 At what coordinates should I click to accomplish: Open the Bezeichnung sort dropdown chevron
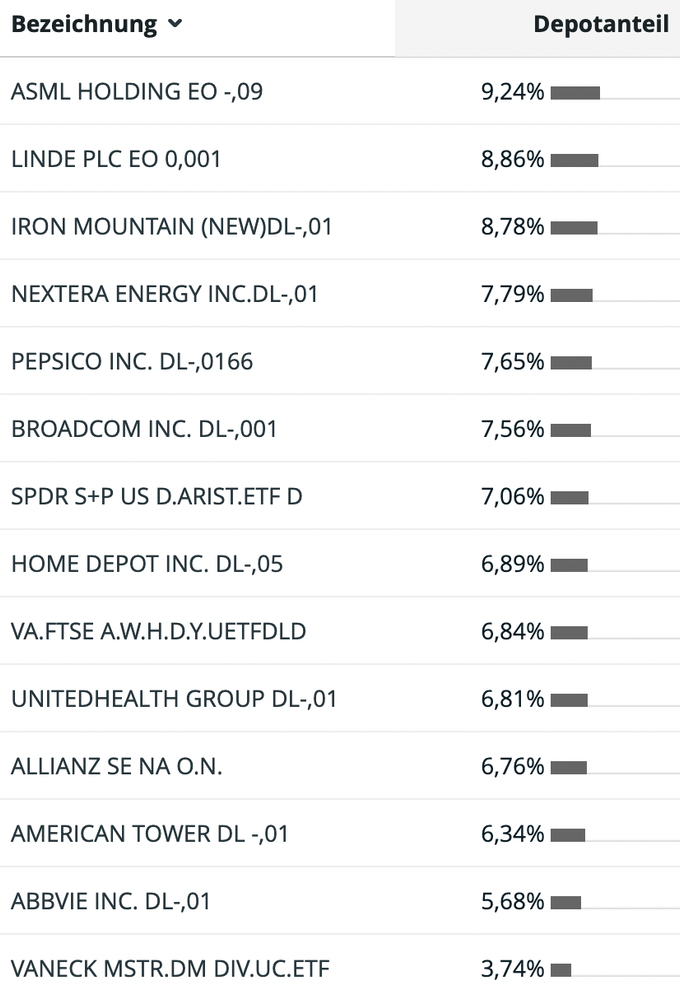pyautogui.click(x=175, y=25)
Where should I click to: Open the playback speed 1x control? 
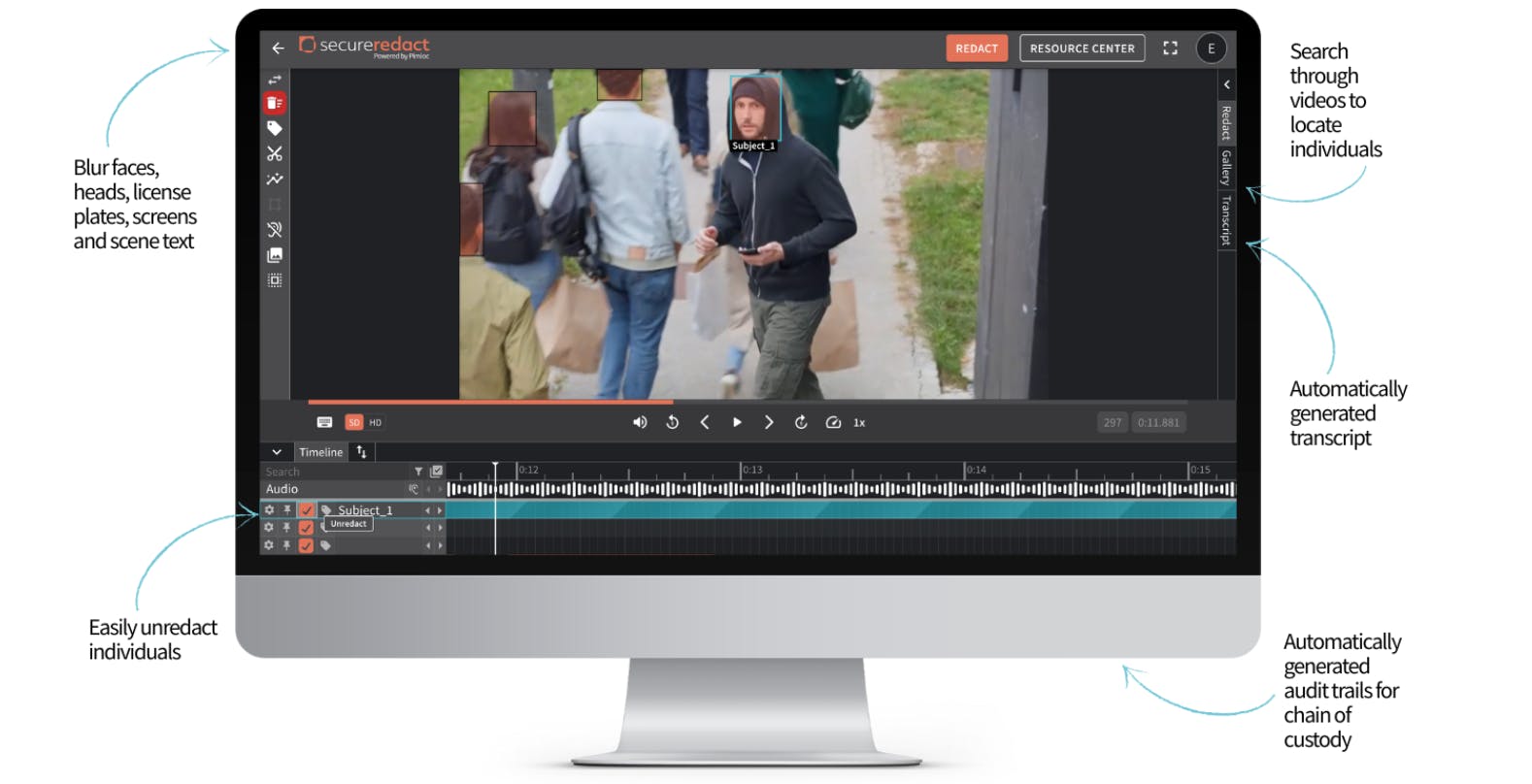point(859,422)
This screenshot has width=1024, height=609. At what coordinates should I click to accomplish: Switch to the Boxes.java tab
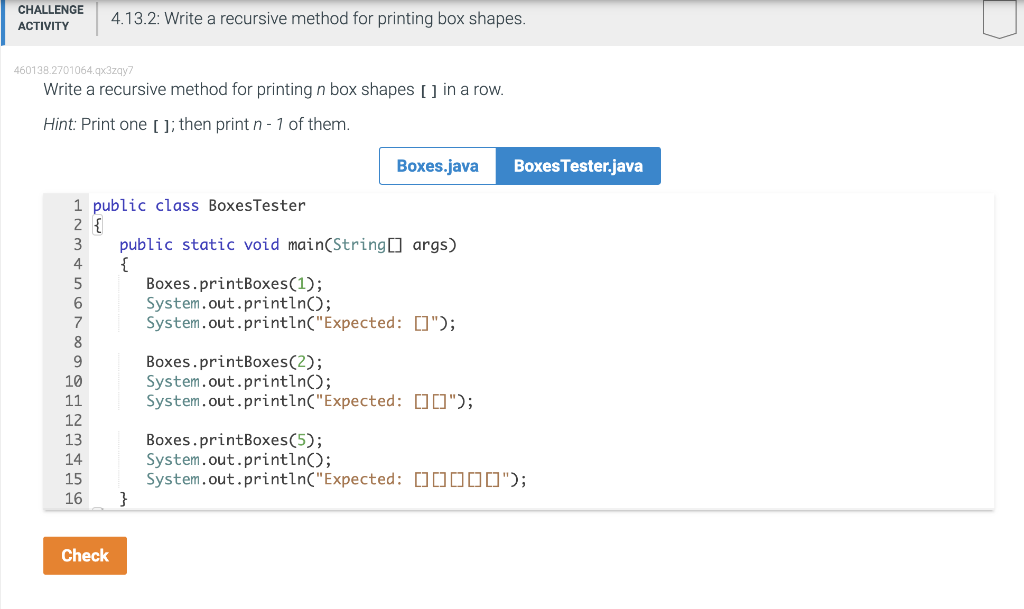437,166
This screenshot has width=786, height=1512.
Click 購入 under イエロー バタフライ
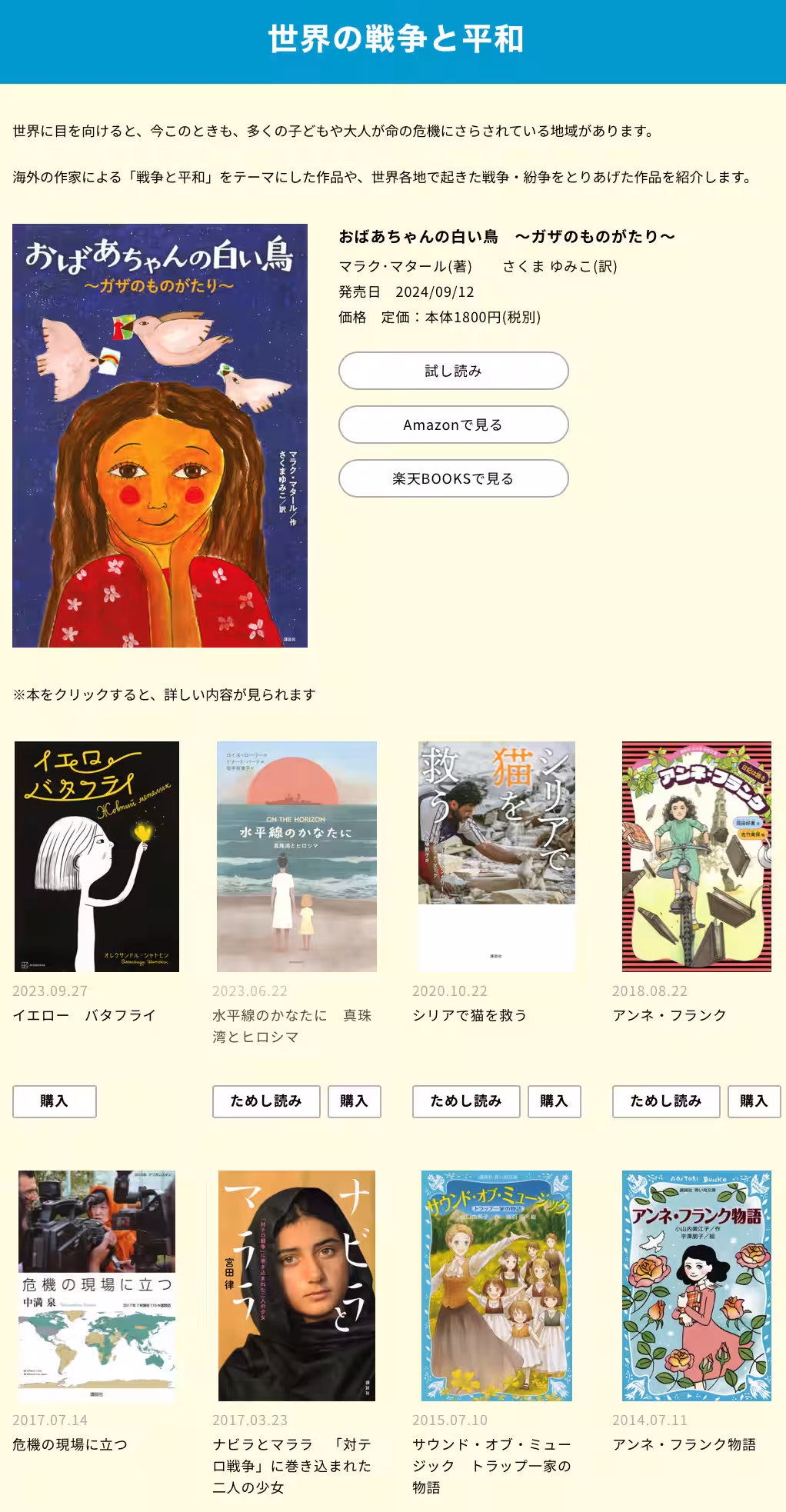pyautogui.click(x=55, y=1101)
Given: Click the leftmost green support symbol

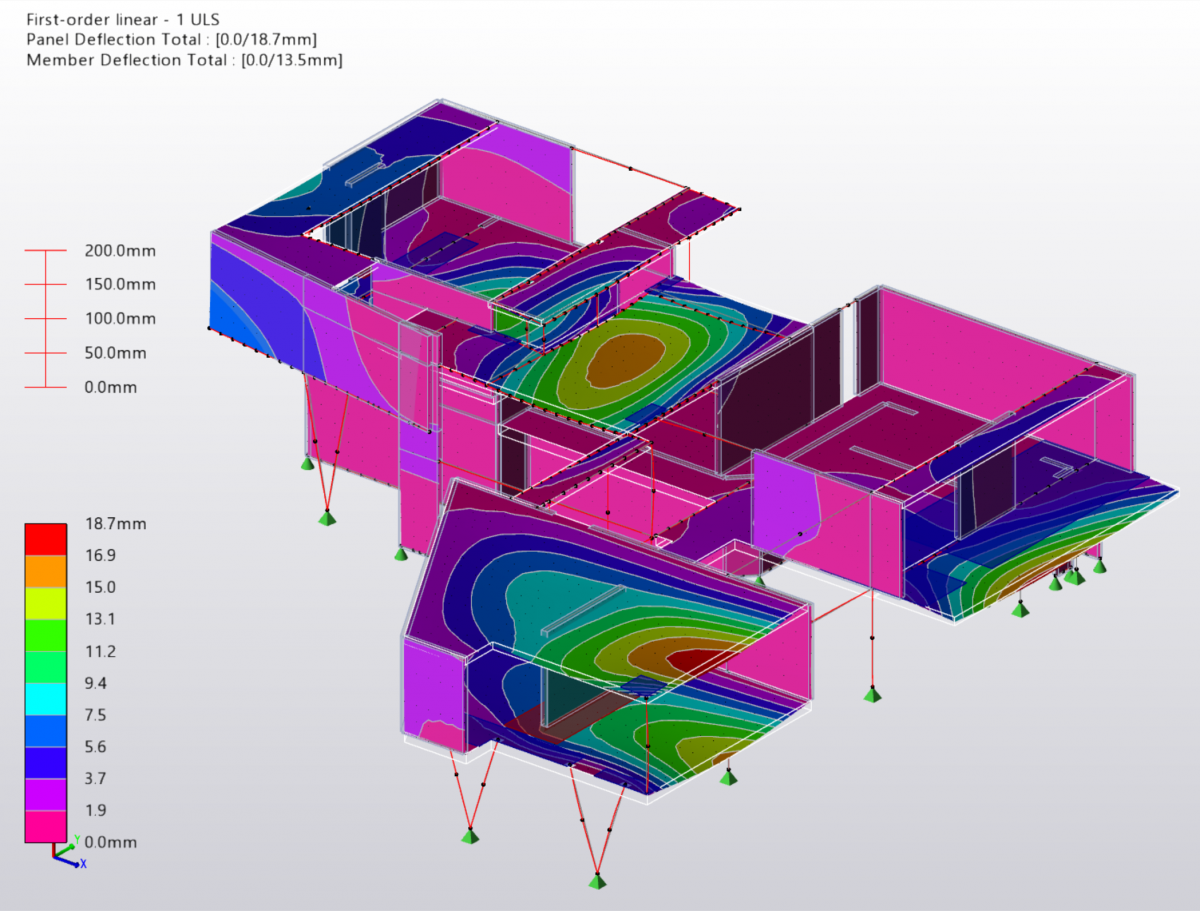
....
Directions
Return every line of the entries above verbatim, omitting the pictures.

Answer to this task
 At what coordinates should I click to accomplish: Open the Bezeichnung sort dropdown chevron
pyautogui.click(x=175, y=25)
Where should I click to: Open the playback speed 1x control? 
point(859,422)
This screenshot has width=1024, height=609. At what coordinates should I click to accomplish: Switch to the Boxes.java tab
437,166
This screenshot has width=786, height=1512.
Click 購入 under イエロー バタフライ
pyautogui.click(x=55, y=1101)
Given: Click the leftmost green support symbol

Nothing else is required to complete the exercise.